* [INFORMATION SUPPLIED]
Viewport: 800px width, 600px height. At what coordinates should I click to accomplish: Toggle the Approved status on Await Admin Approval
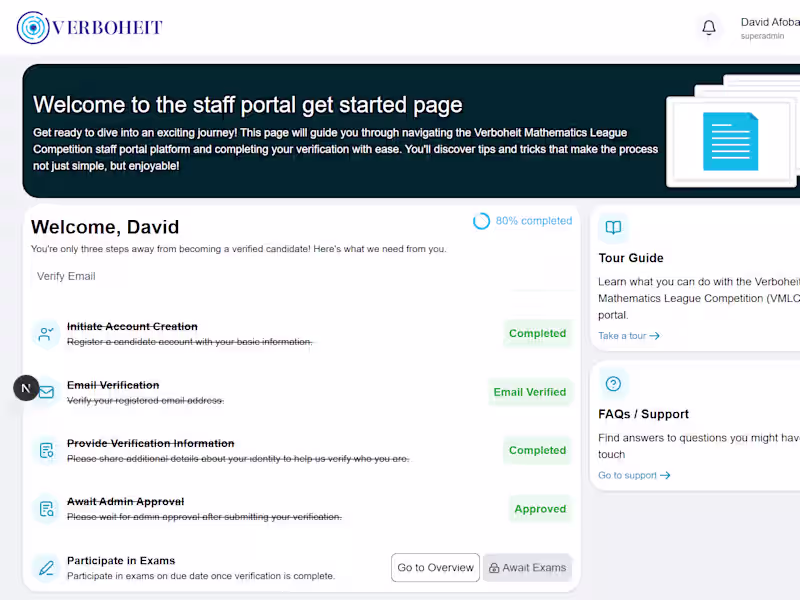coord(540,509)
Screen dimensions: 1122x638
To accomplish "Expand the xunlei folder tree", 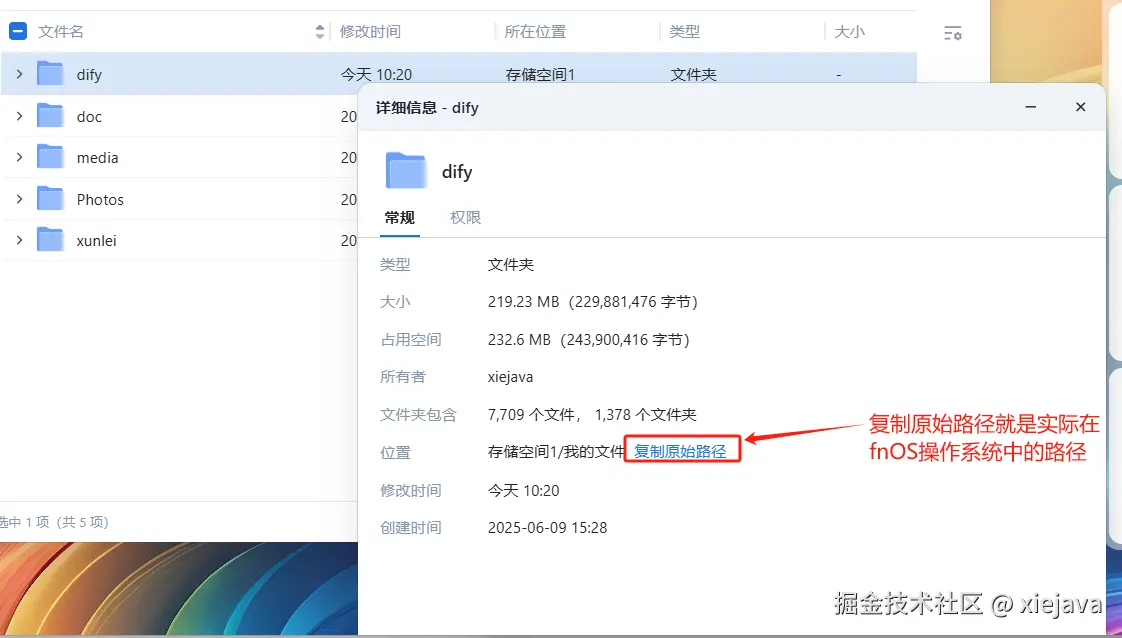I will point(20,240).
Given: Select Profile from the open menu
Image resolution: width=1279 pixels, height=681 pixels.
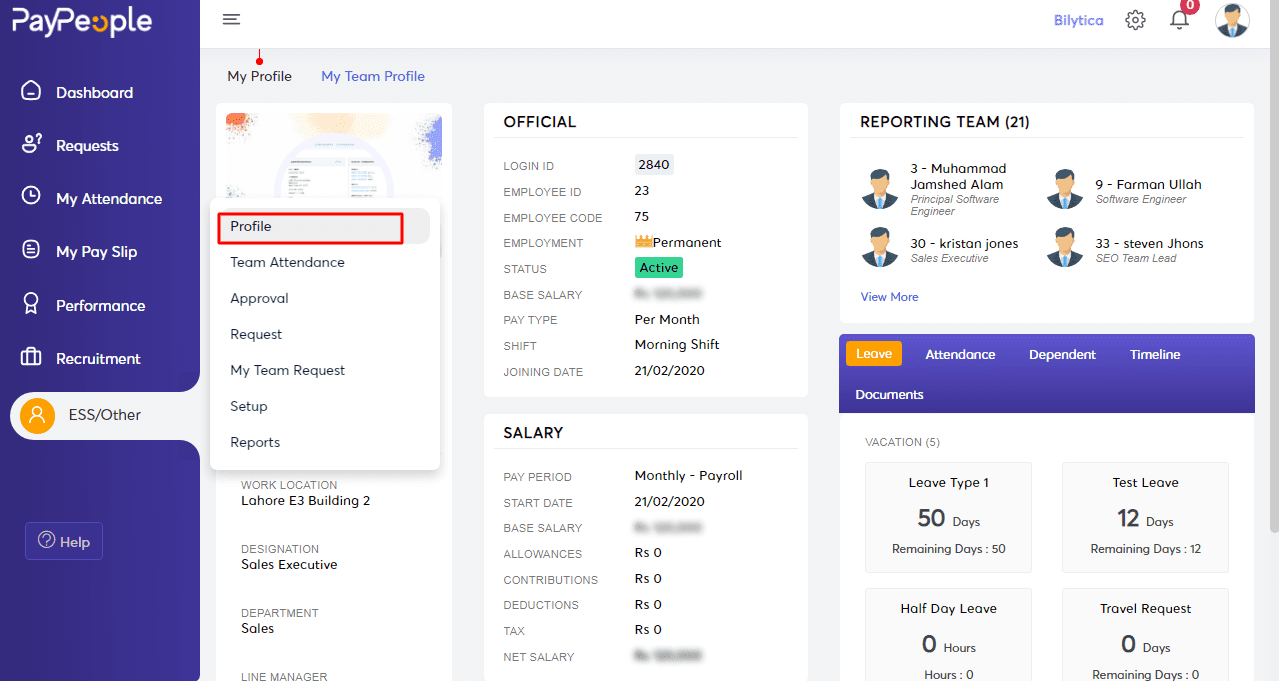Looking at the screenshot, I should coord(250,227).
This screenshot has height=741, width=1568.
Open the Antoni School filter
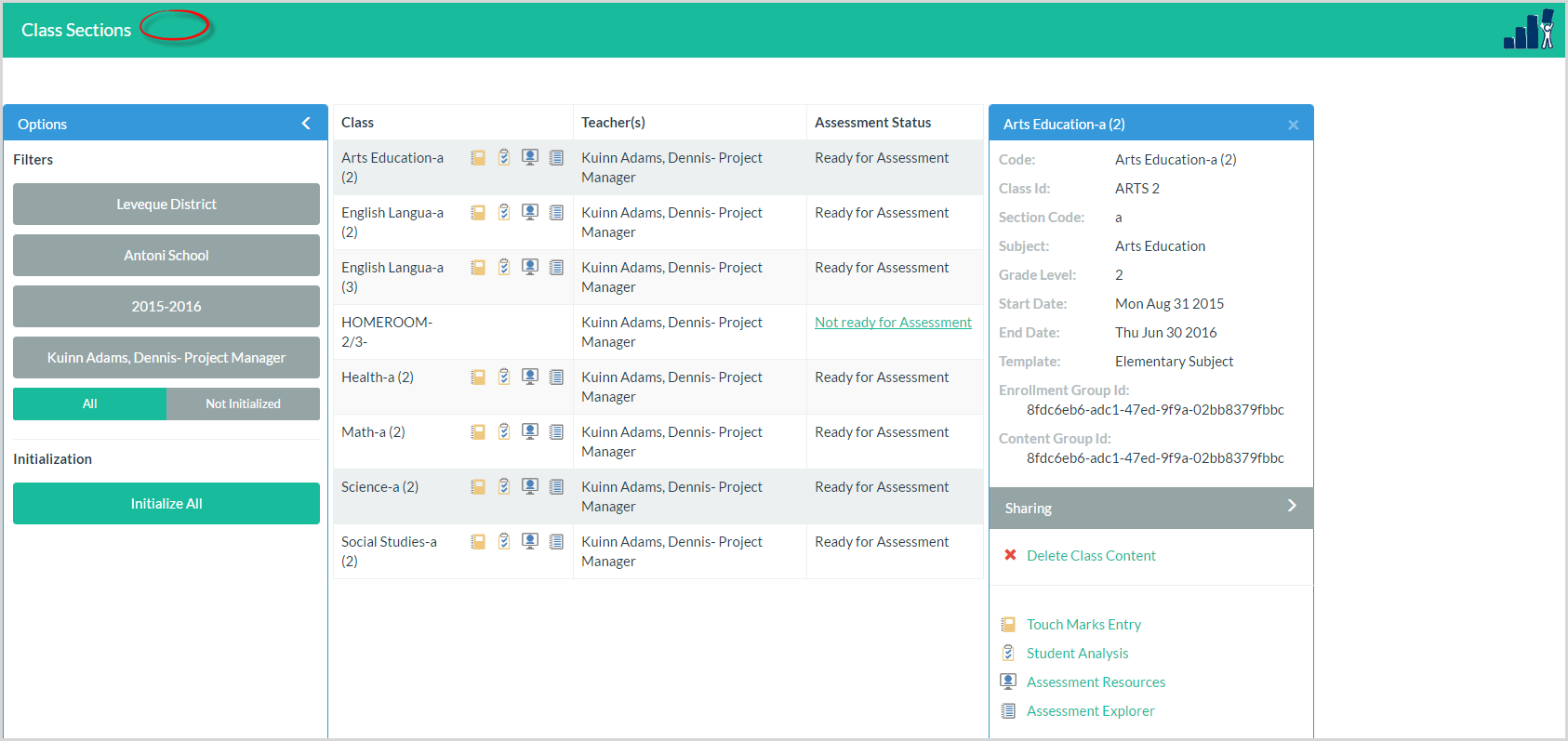coord(166,256)
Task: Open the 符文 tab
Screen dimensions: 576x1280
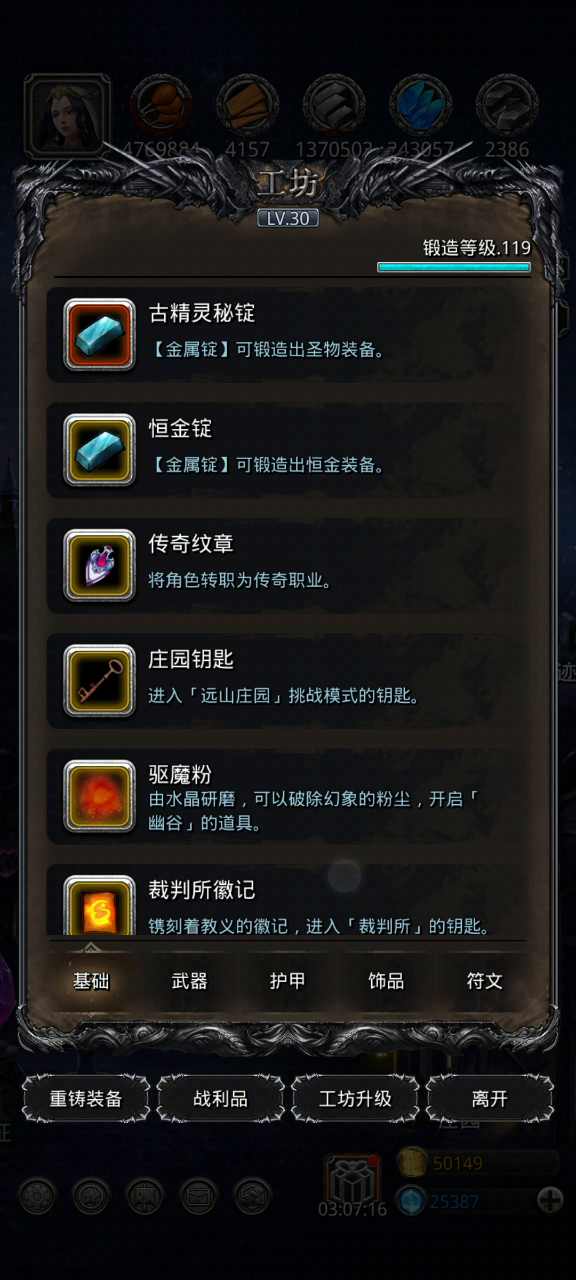Action: (484, 981)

* [SHORT TASK] In the stretch from the line containing "This screenshot has height=741, width=1568." through the end of the records, swap "Screen dimensions" for "Screen resolution" and write out those lines again with nothing else changed. Leave the pictures out.

* [TASK ANSWER]
This screenshot has height=741, width=1568.
Open the Antoni School filter
coord(166,256)
Task: Open the 符文 tab
Screen resolution: 576x1280
Action: (484, 981)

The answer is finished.